Media

21
Oct 2019

What Real Change Looks Like

Experts offer three guiding principles of innovation

By Goldie Blumenstyk

A new Chronicle Intelligence report, “The Innovation Imperative: The Buzz, the Barriers, and What Real Change Looks Like,” goes beyond the hype to take a look at real work and progress around innovation, as well as the barriers that can make change so difficult to achieve. The following excerpt, by Goldie Blumenstyk, describes this landscape. To purchase the full report and other Chronicle Intelligence products, go to Chronicle.com/TheStore.

Whether you’re energized, skeptical, or a bit of both, there’s no denying that the innovation imperative has become an animating force in college leadership since the 2000s, and especially in the wake of the Great Recession. More than a talking point and a conference theme, it is now a currency of its own, a standard by which institutions and presidents are judged and even ranked.

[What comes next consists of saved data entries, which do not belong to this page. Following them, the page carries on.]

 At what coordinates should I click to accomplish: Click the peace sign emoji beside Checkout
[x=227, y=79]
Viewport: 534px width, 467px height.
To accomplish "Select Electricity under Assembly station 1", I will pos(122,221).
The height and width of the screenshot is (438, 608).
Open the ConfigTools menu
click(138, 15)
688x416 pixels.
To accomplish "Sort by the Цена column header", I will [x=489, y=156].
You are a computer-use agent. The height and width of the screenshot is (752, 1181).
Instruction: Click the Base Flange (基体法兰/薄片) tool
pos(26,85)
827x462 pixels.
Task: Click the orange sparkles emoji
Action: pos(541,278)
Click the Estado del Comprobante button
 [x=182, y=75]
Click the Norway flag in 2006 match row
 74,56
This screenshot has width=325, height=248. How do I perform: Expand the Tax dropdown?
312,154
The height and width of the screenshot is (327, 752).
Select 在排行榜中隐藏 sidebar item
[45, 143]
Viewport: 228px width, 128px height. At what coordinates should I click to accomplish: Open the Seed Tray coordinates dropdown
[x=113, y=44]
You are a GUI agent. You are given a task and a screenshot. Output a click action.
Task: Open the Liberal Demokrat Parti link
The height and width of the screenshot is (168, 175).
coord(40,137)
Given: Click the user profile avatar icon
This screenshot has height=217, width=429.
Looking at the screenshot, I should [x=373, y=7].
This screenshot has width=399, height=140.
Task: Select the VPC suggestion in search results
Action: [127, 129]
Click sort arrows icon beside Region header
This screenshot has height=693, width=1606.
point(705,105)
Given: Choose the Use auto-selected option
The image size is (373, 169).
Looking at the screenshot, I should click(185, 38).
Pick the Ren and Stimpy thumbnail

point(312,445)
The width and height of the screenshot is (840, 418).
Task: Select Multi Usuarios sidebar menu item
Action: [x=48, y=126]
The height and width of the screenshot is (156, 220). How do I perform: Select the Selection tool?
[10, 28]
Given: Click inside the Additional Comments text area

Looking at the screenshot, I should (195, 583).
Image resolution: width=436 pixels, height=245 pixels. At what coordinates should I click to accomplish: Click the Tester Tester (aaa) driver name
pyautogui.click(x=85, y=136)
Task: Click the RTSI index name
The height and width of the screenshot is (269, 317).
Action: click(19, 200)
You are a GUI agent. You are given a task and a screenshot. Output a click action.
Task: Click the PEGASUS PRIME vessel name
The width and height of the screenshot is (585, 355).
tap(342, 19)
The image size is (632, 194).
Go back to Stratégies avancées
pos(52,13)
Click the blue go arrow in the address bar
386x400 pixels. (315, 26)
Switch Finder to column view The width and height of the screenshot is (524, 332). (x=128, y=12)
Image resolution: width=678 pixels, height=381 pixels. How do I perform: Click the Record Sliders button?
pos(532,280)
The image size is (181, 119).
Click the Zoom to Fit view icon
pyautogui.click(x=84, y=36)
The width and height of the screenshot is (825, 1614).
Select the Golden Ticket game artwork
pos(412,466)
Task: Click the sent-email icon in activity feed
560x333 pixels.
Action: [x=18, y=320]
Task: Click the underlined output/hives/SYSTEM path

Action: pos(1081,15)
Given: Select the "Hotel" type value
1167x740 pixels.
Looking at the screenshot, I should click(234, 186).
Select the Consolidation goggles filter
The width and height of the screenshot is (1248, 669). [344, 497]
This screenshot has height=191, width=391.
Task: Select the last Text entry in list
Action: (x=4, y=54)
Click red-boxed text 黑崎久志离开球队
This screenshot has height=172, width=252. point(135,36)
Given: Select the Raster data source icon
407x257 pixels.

1) Lingo can be counterproductive.

When Christensen applied the “disruptive innovation” theory to colleges, the goal was to signal the potential for traditional higher education to be upended, says Michael B. Horn, a consultant and co-founder of the Christensen Institute. “If it were just called ‘primitive improvement that causes change,’” he says, “I don’t think that it would capture attention.”